The PageRank chain is both irreducible (every page is reachable from every other page due to the random jump mechanism) and aperiodic (we can return to any page in one step with positive probability). By Theorem 2, this guarantees that:
- There exists a unique stationary distribution \(\pi\)
- Starting from any initial distribution \(\mu_0\), the chain converges to \(\pi\) in total variation
- The convergence is exponentially fast
This means that no matter where the random surfer starts, after enough time, the proportion of visits to each page will converge to the same values given by \(\pi\). These limiting proportions define a well-defined, consistent ranking of webpage importance.

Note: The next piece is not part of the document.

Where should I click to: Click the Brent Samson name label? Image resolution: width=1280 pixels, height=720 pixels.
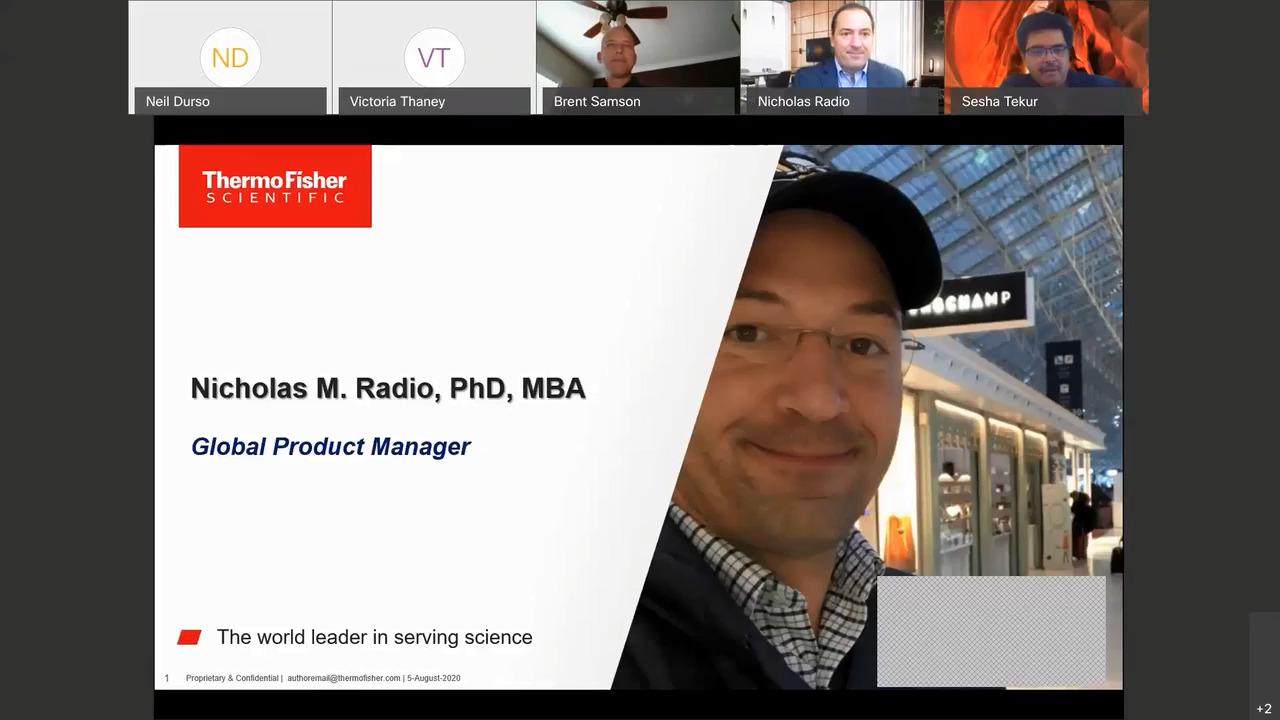(597, 101)
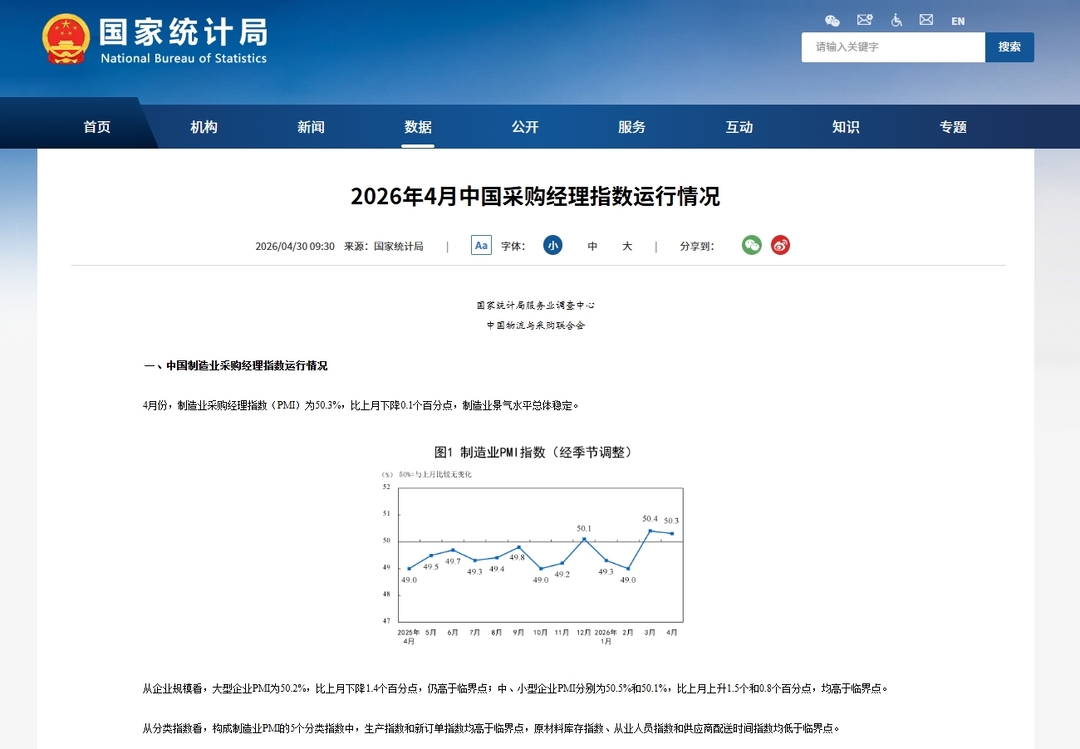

But the power of this theory extends far beyond web search. Irreducible and aperiodic Markov chains appear throughout science, engineering and financial markets. For example, in statistical physics, they can model particle systems reaching thermal equilibrium. In machine learning, they allow for MCMC sampling algorithms like Metropolis-Hastings. In queueing theory, they predict long-run behavior of service systems. Finally, in finance, they model the evolution of asset prices and credit ratings.
Having this rigorous theoretical background on Markov Chains now allows you to tackle all these problems.